A hallmark of previous research at Tall Hisban and vicinity has been the development and application of food systems research as a means for operationalizing research on changes over time in patterns of settlement, land use, political organization and regional integration in the Madaba Plains region and beyond. This approach focuses attention on the complex unity of various synchronic and diachronic symbolic and instrumental processes involved in the quest for food and water, including how it is procured, distributed, stored, prepared, consumed and wasted. The methodology will continue to serve as the principal means of identifying and interpreting data pertinent to elucidating conditions "in the shadow of empire" as seen at Tall Hisban and vicinity throughout the late Classical, Islamic, and Ottoman centuries.
Proposal for Cultural and Environmental Heritage Education Center
Given the depth of understanding about the history of this important site and its region that has been accumulated over the past three decades, and given its importance to Jews, Christians and Moslems as a cultural heritage site, Tall Hisban is a prime location for construction of a Cultural Heritage Education Center. Such a center would provide Jordanian citizens and foreign visitors with exhibits that would highlight important lessons about the past, which have been gleaned from the scientific studies of this site over the past three decades. Examples of such lessons include evidence that Jews, Christians and Moslems once lived together in peace in this place, and lessons reminding of ancient solutions to pressing problems in Jordan today, such as has been done already with Project Rainkeep.

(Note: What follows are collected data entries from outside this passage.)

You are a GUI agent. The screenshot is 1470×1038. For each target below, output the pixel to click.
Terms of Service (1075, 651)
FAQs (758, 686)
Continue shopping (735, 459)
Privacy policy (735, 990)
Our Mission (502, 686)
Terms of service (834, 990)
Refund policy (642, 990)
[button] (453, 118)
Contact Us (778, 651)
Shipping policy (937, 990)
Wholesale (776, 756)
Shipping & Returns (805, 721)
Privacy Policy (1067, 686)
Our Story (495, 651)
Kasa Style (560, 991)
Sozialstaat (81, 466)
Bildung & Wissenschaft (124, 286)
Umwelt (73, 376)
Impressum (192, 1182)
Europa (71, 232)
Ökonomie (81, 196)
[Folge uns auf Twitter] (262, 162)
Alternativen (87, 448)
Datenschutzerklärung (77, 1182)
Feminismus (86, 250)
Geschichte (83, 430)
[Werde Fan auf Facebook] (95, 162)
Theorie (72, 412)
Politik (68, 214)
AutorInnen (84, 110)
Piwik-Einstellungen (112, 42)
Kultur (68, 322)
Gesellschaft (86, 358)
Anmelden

Since the land on which the site is located already belongs to the Department of Antiquities, and given that both the Village of Hisban and the Department of Antiquities are eager to develop the site for tourism, most of the pieces are in place to move forward with this vision. What remains now is for a preliminary plan to be drawn up that can be used as a basis for planning exhibits and exhibition areas. We are eager to involve our Jordanian partners in every phase of this work, which we plan to begin this summer.